И мы втроем уселись тут же, около фанерного чемодана, и стали рассказывать друг другу всякие истории из жизни голубей. Я вспомнил об Орлике, о Кирюхе, о голу́бке Туманное Утро, спасшейся от ястреба на моем плече, о Девочке с бантиком, находившей дом в ночной темноте. Потом спросил профессора:

— Сергей Романыч, что делают ваши голуби полярной ночью?

Это был не праздный вопрос. Дело в том, что полярная ночь вовсе не означает полной двухмесячной тьмы, как это представляют себе многие. Два месяца на небе нет солнца, но его приближение, особенно к концу этого срока, ощущается все явственнее. Сначала это похоже на поздние сумерки в средней России, затем — на белые ночи Ленинграда и, наконец, ночь превращается почти в день, только в день пасмурный и не очень приветливый. И вот на несколько минут выглядывает солнце.

Профессор выпускал своих голубей на воздух, как только появлялись «световые прогалинки», и постепенно увеличивал срок прогулок. Все остальное время птицы находились дома.

— Я решил, — продолжал профессор, — использовать с наибольшей выгодой время вынужденного затворничества моих птиц. Пусть они в это время кладут яйца и выводят птенцов. Тогда летом, когда наступит двухмесячный полярный день, у них останется больше времени на прогулки и игры...

Сделать так было сравнительно нетрудно. Старики хорошо отапливали комнату и создали в ней ту температуру, при которой голуби обычно кладут яйца. Здесь также постоянно горел свет. И обе голубки снеслись, совсем не подозревая, что за окнами домика трещат морозы и стоит ночь.

Я полюбопытствовал:

— Федосья Павловна, дружно они у вас живут, голуби?

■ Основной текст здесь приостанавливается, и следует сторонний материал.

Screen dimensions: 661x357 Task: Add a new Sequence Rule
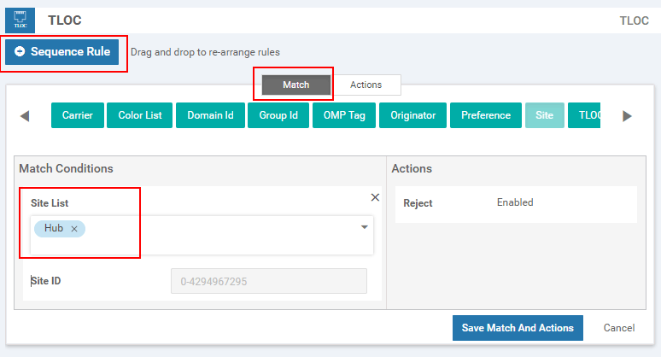(x=61, y=52)
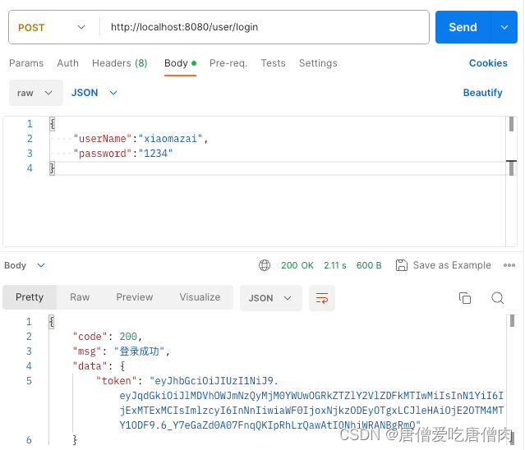This screenshot has height=450, width=525.
Task: Click the request URL input field
Action: tap(263, 27)
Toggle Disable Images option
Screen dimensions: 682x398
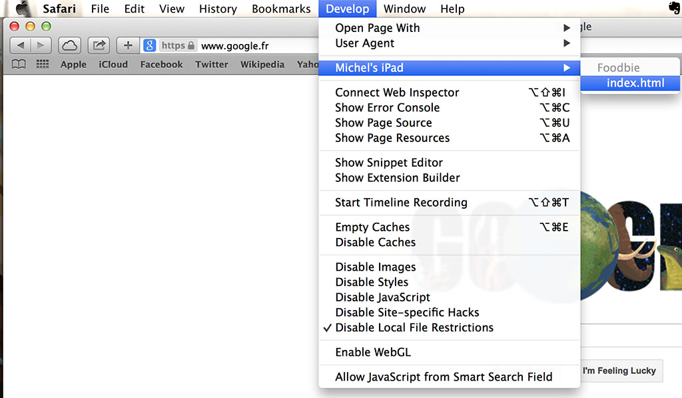375,267
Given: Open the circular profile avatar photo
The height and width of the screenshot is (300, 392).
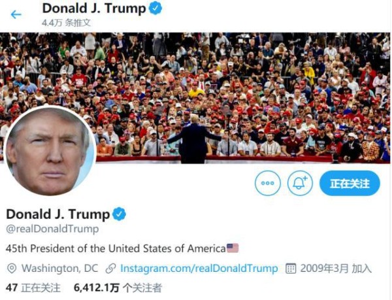Looking at the screenshot, I should pos(50,151).
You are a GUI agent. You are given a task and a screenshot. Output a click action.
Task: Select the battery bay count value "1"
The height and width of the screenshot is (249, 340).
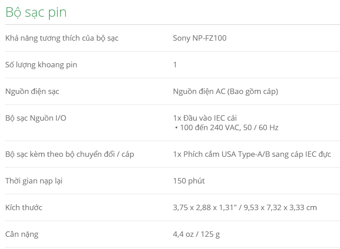pyautogui.click(x=175, y=65)
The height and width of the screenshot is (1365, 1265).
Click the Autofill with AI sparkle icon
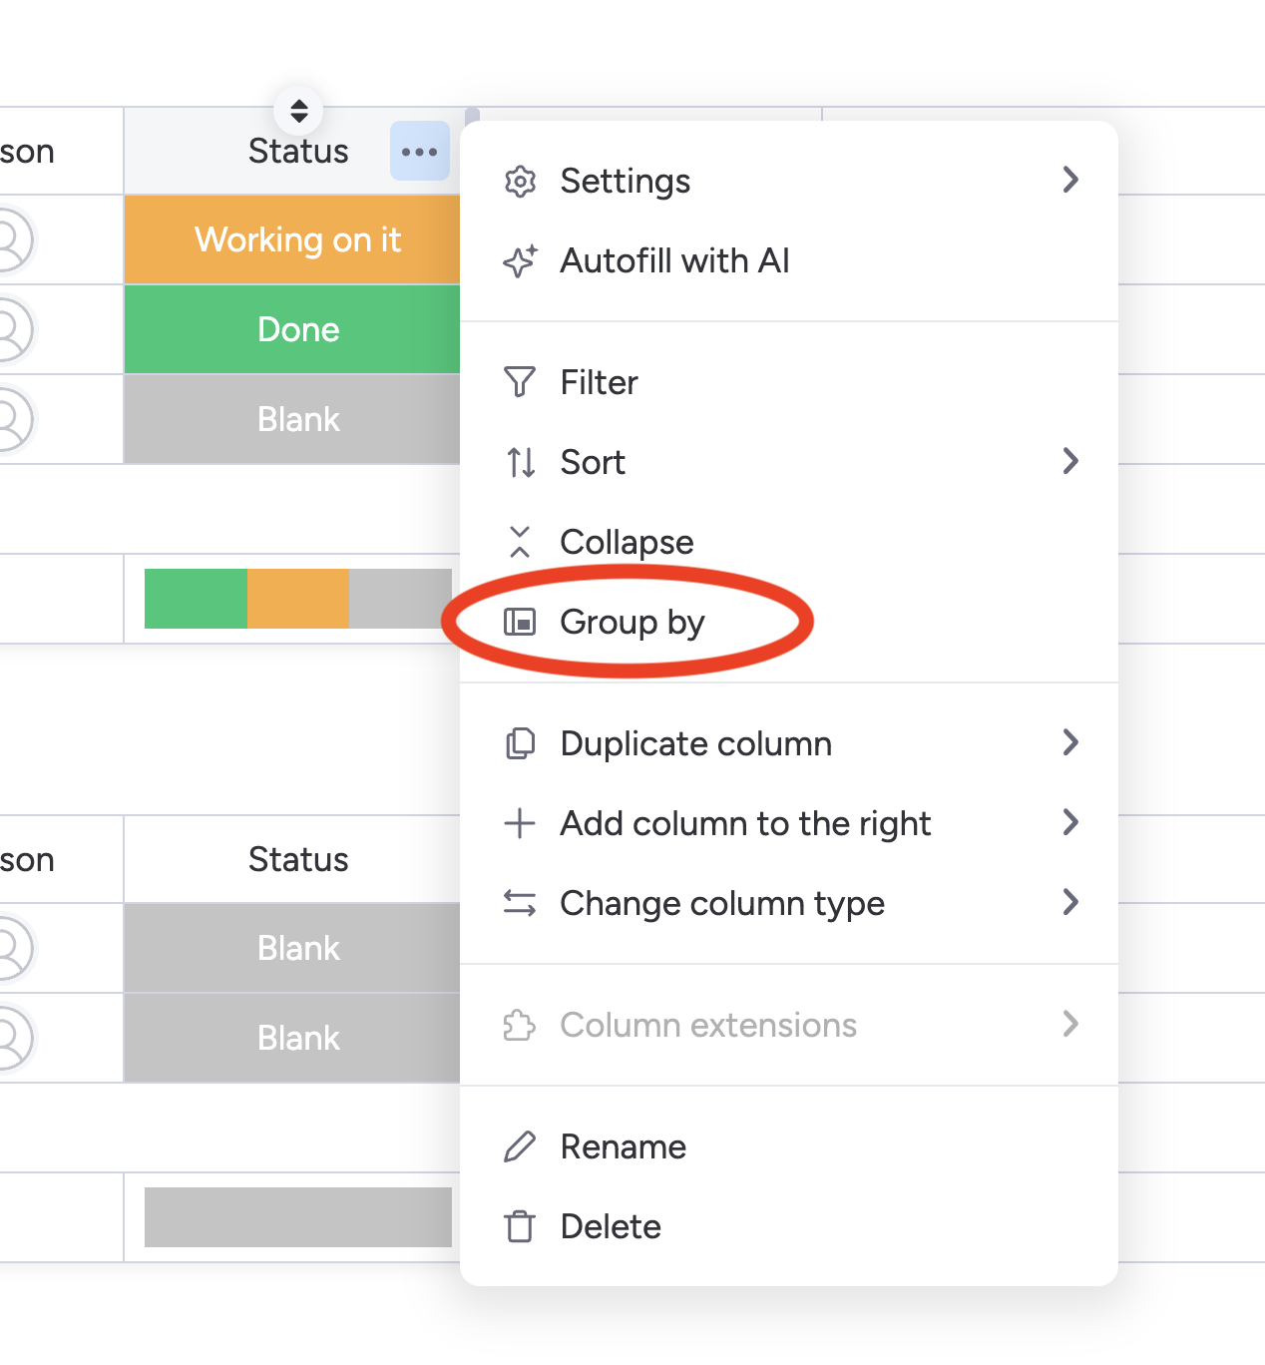[520, 261]
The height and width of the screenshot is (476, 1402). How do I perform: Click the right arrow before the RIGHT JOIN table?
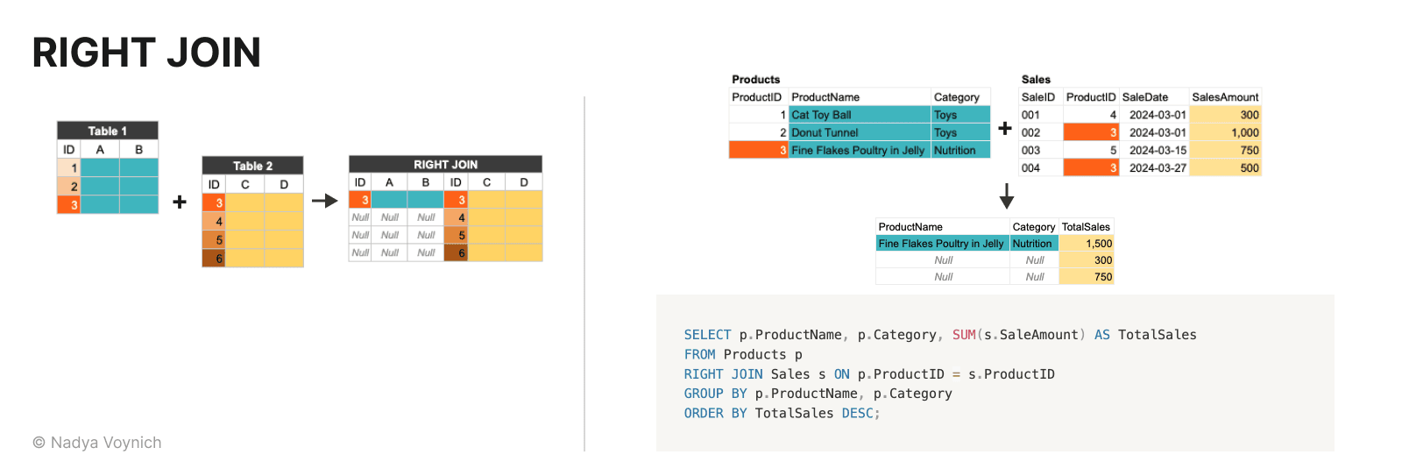point(325,201)
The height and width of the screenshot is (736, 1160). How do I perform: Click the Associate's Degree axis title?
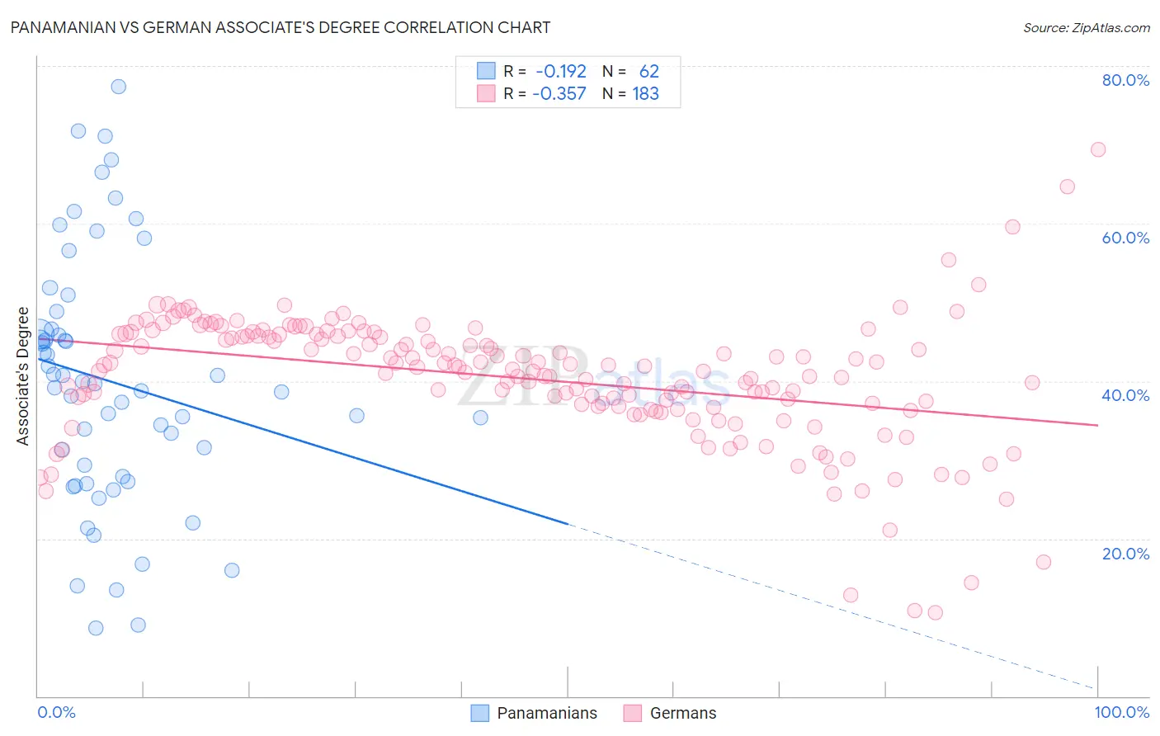23,376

Старушка улыбнулась и хитро посмотрела на мужа. И улыбка и взгляд говорили: «Сам знает, а спрашивает!». Потом заметила:

— Иным молодым людям не мешало бы у голубей верности поучиться. Ей-богу, молодой человек. Нет, нет, вы не конфузьтесь, это я вас к слову молодым человеком назвала. А так, что ж, действительно у этих птичек славные верные сердца. Смотришь на них и думаешь: так-то живут душа в душу, так-то уж любят друг друга, — лучше некуда. И радуешься, что ты этим птичкам даешь возможность жить и любиться, детишек пестовать. Верно, Сереженька?

Профессор пожал плечами: «Женщина — и разговор у нее женский». Но я отлично видел, что Сергей Романович совершенно согласен с женой.

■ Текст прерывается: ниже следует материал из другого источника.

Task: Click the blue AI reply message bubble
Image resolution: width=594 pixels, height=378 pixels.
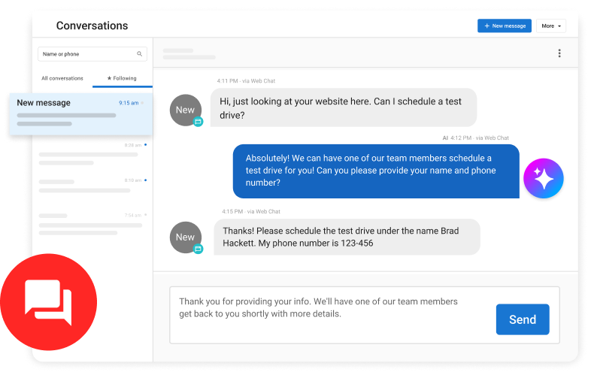Action: [376, 171]
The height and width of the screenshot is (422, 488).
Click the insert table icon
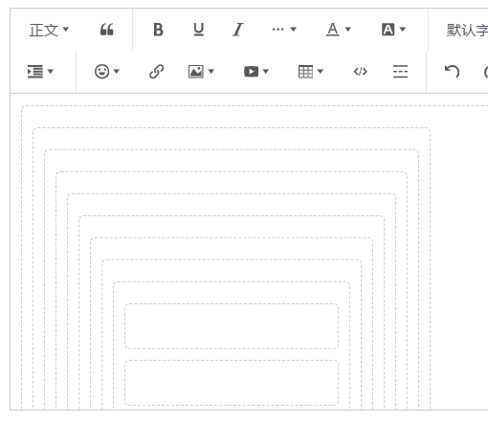[311, 72]
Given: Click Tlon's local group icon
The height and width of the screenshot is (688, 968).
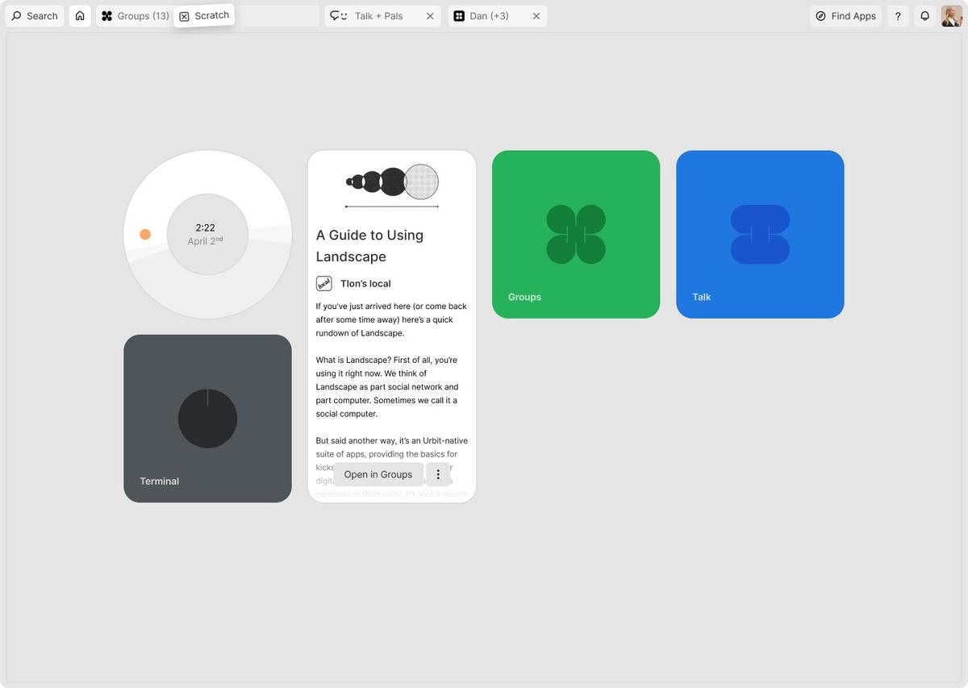Looking at the screenshot, I should click(x=323, y=283).
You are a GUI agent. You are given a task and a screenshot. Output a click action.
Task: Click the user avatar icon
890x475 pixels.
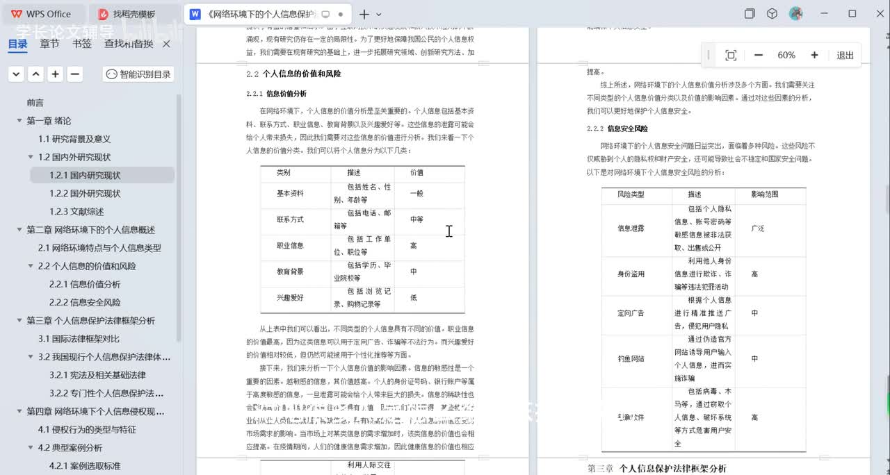click(796, 14)
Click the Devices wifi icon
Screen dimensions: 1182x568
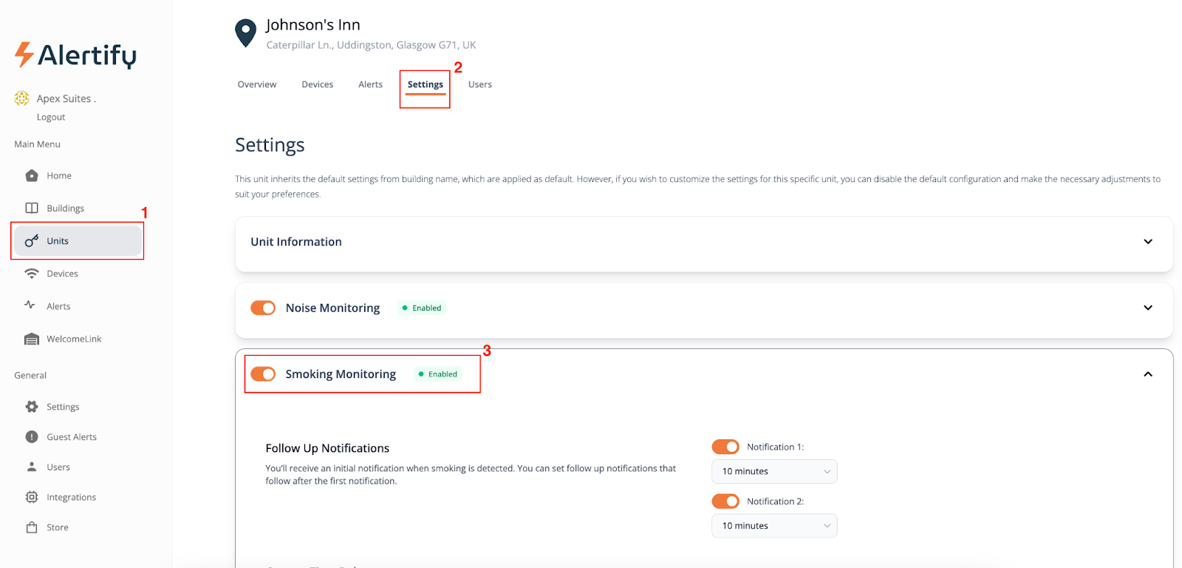pos(32,274)
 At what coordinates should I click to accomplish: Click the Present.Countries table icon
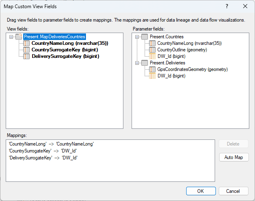point(145,37)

— А вот наступит теплое время, — поблескивая глазами, сказал профессор, — приедут ко мне люди с Большой земли — студенты, геологи — начнем мы погуливать по бережку, тут мне голубки и службу сослужат. Ведь как раньше получалось? Уйду — и нет меня неделю, две. Феничка изведется вся, легко ли одной здесь время тянуть? Да и за меня боится: ну, а как мужа медведь задерет? А теперь не так будет. Прошла неделька, сейчас почтаря — из корзинки, записку ему на лапку: «Феничка, медведей на побережье не водится. Жив и здоров». И в воздух его: лети, братец! Ведь жена в избушке ждет привета, как соловей лета. Кажется, так в альбомах пишут?

Мы все весело посмеялись нехитрым шуткам Сергея Романовича. Однако я понимал, что за этой шутливостью скрываются серьезные чувства и мысли много повидавшего на своем пути человека.

Потом мы беседовали о семьях, о детях, обменялись адресами, и я вышел в свистящую черную ночь, унося в сердце тепло, которое излучали вокруг себя эти милые и добрые люди.

До свиданья, Сергей Романыч и Федосья Павловна! До свиданья, голуби!